● Provided material:

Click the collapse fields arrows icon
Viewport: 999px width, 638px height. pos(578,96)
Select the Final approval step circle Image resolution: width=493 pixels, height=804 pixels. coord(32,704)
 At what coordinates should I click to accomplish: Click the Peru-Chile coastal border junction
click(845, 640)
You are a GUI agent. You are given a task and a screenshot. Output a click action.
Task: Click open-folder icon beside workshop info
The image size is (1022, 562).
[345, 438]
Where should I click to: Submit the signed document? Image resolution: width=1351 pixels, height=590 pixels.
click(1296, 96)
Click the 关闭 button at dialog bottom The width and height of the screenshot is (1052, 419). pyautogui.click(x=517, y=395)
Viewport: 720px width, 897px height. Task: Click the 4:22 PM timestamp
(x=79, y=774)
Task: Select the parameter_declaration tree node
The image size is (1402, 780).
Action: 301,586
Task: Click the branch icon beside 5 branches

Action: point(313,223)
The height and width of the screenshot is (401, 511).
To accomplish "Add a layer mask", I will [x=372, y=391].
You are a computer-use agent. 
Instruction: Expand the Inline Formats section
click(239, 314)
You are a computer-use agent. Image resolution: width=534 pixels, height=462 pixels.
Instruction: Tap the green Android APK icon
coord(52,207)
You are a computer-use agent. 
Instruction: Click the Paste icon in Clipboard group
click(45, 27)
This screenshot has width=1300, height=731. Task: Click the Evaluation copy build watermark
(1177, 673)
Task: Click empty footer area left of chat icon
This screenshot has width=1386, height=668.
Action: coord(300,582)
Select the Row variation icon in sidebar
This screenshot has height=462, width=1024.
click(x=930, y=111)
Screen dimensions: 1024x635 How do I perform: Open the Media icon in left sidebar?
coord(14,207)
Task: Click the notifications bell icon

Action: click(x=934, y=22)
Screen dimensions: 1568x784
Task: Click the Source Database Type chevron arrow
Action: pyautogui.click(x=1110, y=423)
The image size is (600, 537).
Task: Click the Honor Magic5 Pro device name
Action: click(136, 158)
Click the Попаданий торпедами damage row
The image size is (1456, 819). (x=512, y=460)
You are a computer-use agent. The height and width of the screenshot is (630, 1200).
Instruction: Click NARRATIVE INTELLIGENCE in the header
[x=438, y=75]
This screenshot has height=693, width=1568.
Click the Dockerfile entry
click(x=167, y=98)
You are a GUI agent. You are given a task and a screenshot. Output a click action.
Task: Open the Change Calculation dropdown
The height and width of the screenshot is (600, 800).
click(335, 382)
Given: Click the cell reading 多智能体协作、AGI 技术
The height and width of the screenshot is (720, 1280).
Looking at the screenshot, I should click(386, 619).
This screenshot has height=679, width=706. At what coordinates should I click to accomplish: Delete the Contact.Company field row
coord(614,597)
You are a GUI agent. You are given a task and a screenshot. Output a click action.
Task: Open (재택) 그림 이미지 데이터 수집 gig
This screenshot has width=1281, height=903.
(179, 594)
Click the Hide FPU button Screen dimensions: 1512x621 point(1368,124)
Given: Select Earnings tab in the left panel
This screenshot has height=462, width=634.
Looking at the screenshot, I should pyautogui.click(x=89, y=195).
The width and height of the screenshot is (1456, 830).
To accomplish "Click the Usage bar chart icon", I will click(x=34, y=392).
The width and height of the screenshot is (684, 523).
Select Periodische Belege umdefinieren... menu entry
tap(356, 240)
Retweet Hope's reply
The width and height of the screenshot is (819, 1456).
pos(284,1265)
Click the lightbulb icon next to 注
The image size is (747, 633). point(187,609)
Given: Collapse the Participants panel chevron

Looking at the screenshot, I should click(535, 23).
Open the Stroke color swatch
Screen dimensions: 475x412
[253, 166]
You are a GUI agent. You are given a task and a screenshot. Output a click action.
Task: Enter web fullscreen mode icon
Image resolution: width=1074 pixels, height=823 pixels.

● Task directions: Please go line by line through the records above, copying each one that holds the string "computer".

● Exercise result:
You are a computer-use agent. 
You are a computer-use agent. Image resolution: width=534 pixels, height=462 pixels.
You are a computer-use agent. 
You are a computer-use agent. The height and width of the screenshot is (630, 1200).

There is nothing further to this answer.